Pure Pd is investigated as electro-catalyst for oxidation of butan-1-ol in aqueous NaOH solution and compared with the conventional catalyst, pure Pt. The steady-state anodic current density increases on increasing the potential up to −52 and −3 mV for Pt and Pd, respectively, and it reveals that Pd is a better electro-catalyst than Pt above −0.18 V versus MMO [Hg/HgO/OH−(0.1 M) having reversible electrode potential of 0.1 V vs. NHE]. Multiple scan cyclic voltammetry also reveals faster poisoning of Pt than Pd electrode.
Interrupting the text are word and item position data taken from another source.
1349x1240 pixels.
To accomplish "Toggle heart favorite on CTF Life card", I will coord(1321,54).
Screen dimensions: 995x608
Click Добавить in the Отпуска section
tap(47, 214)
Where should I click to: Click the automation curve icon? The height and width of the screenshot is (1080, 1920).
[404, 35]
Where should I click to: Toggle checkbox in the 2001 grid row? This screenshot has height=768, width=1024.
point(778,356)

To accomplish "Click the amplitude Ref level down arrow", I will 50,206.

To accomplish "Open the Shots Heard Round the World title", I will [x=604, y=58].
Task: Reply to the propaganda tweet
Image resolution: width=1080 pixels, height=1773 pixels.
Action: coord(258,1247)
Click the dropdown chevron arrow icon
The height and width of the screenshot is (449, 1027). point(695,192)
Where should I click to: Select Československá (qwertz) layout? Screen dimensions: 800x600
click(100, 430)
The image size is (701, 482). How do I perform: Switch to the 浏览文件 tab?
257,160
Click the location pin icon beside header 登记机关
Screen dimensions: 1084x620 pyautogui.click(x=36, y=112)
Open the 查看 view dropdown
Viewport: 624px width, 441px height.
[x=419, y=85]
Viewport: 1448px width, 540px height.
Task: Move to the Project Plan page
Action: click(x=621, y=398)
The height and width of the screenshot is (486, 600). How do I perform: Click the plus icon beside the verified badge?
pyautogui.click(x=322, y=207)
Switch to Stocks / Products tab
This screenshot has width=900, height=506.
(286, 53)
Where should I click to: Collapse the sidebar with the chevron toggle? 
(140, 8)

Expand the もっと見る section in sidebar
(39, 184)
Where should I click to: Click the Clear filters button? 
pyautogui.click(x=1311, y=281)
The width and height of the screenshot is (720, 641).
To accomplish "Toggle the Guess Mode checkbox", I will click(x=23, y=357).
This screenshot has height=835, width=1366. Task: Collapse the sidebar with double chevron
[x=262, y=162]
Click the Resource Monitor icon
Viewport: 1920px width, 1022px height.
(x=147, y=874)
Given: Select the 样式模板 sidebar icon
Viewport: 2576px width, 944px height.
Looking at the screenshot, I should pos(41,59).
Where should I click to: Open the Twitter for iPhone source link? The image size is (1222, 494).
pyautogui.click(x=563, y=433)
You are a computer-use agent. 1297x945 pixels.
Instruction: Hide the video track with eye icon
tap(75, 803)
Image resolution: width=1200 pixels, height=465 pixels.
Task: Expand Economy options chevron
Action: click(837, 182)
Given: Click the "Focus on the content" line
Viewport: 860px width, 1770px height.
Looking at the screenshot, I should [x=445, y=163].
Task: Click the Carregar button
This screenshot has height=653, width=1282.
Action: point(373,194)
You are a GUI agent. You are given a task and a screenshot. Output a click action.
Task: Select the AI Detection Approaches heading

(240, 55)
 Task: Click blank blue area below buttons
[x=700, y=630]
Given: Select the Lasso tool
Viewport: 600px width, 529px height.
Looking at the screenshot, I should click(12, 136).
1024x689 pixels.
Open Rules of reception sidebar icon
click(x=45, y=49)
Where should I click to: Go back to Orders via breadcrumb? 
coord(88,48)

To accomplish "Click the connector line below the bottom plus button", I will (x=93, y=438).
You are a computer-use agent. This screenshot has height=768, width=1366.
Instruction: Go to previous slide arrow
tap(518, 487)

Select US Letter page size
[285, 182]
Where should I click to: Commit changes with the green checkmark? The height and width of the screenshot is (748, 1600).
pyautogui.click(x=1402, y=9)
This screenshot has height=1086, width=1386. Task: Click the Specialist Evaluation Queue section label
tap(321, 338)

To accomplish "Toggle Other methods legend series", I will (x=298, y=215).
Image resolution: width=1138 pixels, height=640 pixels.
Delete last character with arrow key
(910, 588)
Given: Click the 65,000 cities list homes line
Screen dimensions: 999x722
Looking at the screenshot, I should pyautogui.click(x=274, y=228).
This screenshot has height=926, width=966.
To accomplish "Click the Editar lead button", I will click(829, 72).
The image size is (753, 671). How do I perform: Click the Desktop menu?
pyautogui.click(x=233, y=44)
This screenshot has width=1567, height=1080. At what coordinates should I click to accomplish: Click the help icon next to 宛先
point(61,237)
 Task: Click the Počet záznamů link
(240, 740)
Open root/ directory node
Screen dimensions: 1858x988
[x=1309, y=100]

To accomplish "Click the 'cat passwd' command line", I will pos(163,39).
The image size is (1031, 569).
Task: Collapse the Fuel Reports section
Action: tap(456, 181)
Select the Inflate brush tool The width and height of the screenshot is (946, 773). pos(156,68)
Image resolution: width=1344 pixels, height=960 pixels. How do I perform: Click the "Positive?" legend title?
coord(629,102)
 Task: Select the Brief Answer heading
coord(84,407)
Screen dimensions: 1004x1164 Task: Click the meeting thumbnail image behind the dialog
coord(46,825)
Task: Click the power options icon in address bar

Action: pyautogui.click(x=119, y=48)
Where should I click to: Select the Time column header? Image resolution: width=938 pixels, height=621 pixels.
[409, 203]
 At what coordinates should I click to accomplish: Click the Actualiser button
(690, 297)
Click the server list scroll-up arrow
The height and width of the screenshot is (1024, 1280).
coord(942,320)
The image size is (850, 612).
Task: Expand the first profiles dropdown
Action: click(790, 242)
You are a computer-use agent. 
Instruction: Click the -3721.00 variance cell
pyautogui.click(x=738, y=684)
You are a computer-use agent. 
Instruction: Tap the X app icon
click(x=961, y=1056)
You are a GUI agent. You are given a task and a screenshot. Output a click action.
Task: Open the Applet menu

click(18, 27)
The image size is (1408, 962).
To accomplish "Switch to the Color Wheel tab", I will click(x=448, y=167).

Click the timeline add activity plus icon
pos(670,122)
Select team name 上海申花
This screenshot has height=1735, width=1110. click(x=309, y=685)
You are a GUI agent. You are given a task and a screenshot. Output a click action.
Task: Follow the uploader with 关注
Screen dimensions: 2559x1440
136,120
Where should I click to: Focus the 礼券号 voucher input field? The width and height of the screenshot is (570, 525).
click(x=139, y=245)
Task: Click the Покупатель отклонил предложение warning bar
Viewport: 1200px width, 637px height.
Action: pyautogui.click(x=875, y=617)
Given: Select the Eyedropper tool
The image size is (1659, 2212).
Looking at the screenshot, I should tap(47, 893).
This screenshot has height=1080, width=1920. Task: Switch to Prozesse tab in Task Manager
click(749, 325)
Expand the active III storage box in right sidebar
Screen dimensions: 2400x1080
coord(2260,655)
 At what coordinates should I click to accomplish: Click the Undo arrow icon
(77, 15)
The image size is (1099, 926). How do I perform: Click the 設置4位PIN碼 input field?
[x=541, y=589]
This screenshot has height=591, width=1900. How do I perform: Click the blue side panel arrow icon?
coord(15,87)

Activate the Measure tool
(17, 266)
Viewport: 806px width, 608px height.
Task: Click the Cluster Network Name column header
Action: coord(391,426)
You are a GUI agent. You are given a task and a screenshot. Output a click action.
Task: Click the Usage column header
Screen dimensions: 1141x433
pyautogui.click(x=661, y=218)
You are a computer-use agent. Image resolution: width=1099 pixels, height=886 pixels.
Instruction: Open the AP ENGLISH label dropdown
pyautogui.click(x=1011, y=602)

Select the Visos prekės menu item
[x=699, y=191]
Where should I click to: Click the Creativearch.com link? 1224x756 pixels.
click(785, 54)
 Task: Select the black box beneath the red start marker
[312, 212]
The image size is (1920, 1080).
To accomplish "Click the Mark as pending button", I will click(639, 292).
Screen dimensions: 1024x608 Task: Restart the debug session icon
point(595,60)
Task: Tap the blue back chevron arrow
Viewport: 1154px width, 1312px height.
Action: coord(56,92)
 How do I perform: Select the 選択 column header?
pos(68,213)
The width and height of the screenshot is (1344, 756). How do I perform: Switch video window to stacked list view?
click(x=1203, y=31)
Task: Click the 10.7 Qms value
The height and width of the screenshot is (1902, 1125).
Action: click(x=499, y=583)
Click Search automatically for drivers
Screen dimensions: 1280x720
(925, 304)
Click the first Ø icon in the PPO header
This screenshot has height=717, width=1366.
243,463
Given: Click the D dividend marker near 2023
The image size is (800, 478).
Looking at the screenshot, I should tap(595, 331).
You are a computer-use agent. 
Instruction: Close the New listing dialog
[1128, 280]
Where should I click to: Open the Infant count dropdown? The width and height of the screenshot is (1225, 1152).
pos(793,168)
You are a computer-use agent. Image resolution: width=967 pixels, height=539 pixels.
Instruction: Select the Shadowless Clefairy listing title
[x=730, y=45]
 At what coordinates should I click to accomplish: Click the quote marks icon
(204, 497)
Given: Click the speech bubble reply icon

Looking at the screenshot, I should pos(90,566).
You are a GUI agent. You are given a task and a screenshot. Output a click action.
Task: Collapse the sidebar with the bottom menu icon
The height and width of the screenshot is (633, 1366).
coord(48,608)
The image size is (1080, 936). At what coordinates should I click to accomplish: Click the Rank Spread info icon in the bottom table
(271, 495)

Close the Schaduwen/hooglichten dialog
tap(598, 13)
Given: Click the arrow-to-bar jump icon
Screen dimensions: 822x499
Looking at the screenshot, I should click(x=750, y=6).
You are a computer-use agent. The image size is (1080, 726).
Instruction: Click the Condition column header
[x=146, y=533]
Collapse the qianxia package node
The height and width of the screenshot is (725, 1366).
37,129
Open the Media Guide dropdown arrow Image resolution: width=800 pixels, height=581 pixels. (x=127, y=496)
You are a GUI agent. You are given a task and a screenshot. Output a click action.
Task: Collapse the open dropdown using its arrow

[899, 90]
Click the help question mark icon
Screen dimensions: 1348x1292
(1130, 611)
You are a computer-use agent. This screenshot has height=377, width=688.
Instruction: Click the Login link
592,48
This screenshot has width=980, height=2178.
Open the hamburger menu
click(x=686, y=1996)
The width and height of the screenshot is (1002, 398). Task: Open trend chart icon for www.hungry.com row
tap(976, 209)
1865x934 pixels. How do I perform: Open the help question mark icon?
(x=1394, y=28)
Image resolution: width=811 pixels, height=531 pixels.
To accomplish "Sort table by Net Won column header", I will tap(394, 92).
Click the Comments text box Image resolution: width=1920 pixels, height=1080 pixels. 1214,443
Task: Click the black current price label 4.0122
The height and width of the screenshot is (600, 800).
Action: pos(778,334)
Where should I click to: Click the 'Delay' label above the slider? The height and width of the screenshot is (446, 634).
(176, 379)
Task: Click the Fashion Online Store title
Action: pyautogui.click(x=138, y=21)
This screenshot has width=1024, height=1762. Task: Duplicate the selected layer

The Tafel slope for Pd (0.511 V dec−1) is lower than Pt (2.30 V dec−1) where as poisoning potential and current density of the former are greater than Pt indicating a relatively higher catalytic activity of Pd electrode. The FTIR study reveals the presence of aldehyde group in the products obtained with Pt unlike Pd electrode indicating different mechanistic pathways followed by them. With increase of potential in the range −200 to 300 mV, the order with respect to butan-1-ol gradually decreases for Pt due to poisoning in the process of formation of complete oxidation product, CO32−, but increases for Pd due to faster removal of adsorbed intermediates with the formation of mainly butyrate. In this study, different mechanisms are proposed for Pt and Pd which conform to the experimental results.